Open VIM-Arcange opened 6 years ago
This is a challenging problem. We want to protect people from phishing attempts, without detracting the overall user experience for the majority of users.
Check out Option 1 below. We could place a light border with a box-shadow on every single image displayed within comments. We need to have a state like this before the hover interaction, because a lot of our users will be on mobile devices without hover states. On hover, we can darken the shadow to make it even more obvious.
If Option 1 is too subtle, we could actually place an image icon above every single image as per Option 2. But first, lets try Option 1.
What about a pop up warning anytime someone is leaving the site? They can seem a little intrusive, but they should prevent anyone from unknowingly clicking on a link that takes them to an external site.

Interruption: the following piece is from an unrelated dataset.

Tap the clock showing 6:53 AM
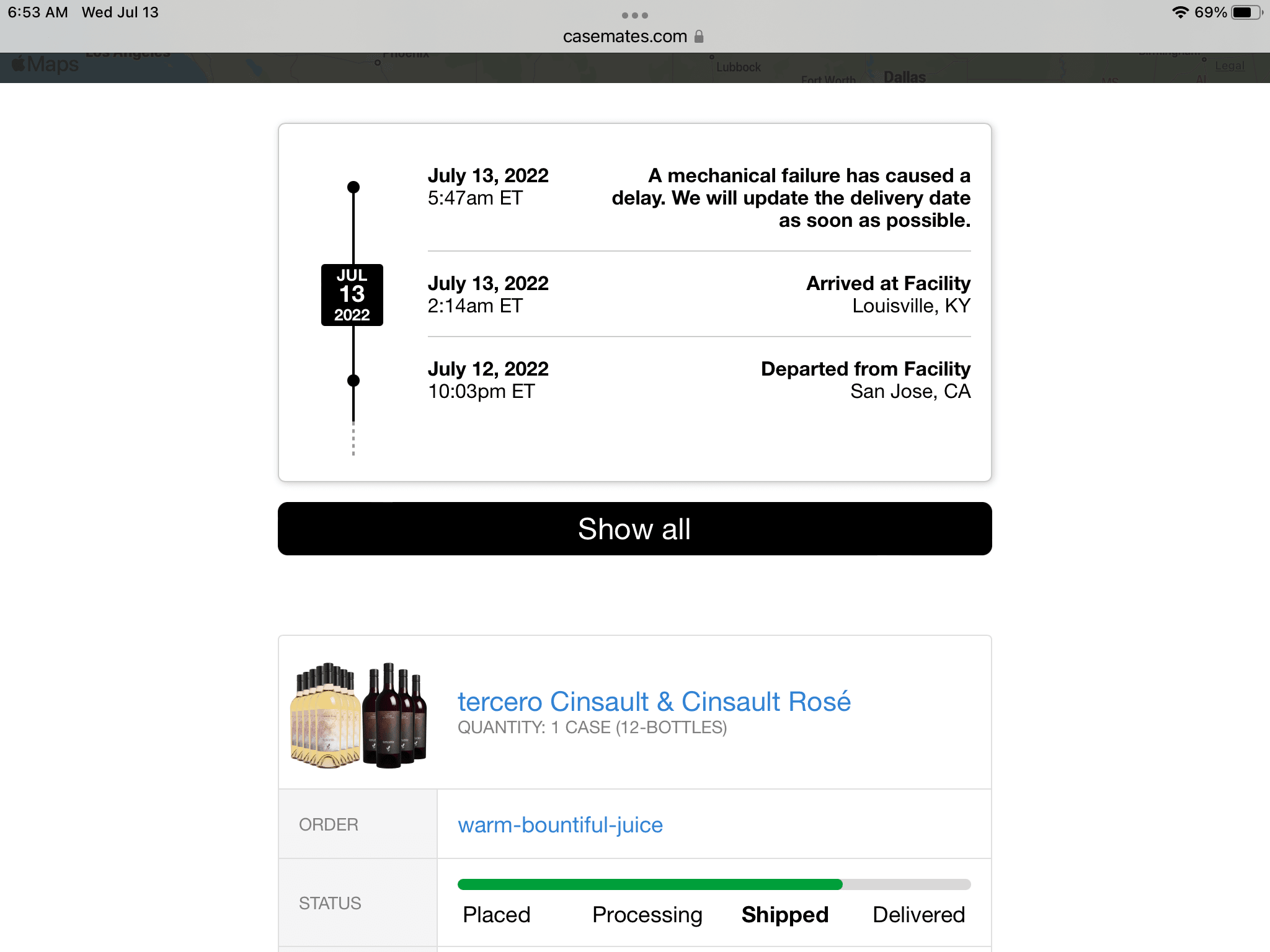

I think @TimCliff's idea could work, if there was a whitelist of known, non-phishing domains.
The popup warning would be best, coupled with a hover over border. The border would just be simple CSS (let's say green border). It should be as easy to understand as possible for non-tech savvy users.
I'm reluctant to use a pop-up warning any time a user clicks on a link to an external site. A better solution may be to combine a Steemit specific blacklist with a service like Google's Safe Browsing. This would allow us to block or trigger a pop-up warning when a link goes to known phishing / malware sites.
The problem with that is that many phishing attacks use URL shorteners like Bitly, which would seem to be a safe URL at first.
Having a box shadow on every image (without hover) could break the good looking appearance of some posts.
Many users make appropriate use of images to highlight their articles. I am thinking in particular of images with a transparent background.
One (imperfect) solution would be to display the shadow on mobile devices only.
@VIM-Arcange @roadscape What is the agreed method here? Do a hybrid ie: box shadow on hover for desktop and box shadow all the time for mobile?
Fix proposal in PR https://github.com/steemit/condenser/pull/3421
Many phishing attempts are using images as text to dupe users.
On recent example is described in this post: https://steemit.com/steemit/@arcange/phishing-attempts-are-running-and-use-fake-comments-with-images
To avoid this, steemit.com could highlight images when users hoover on it or add an easily identifiable sign that the "text" is actually an image.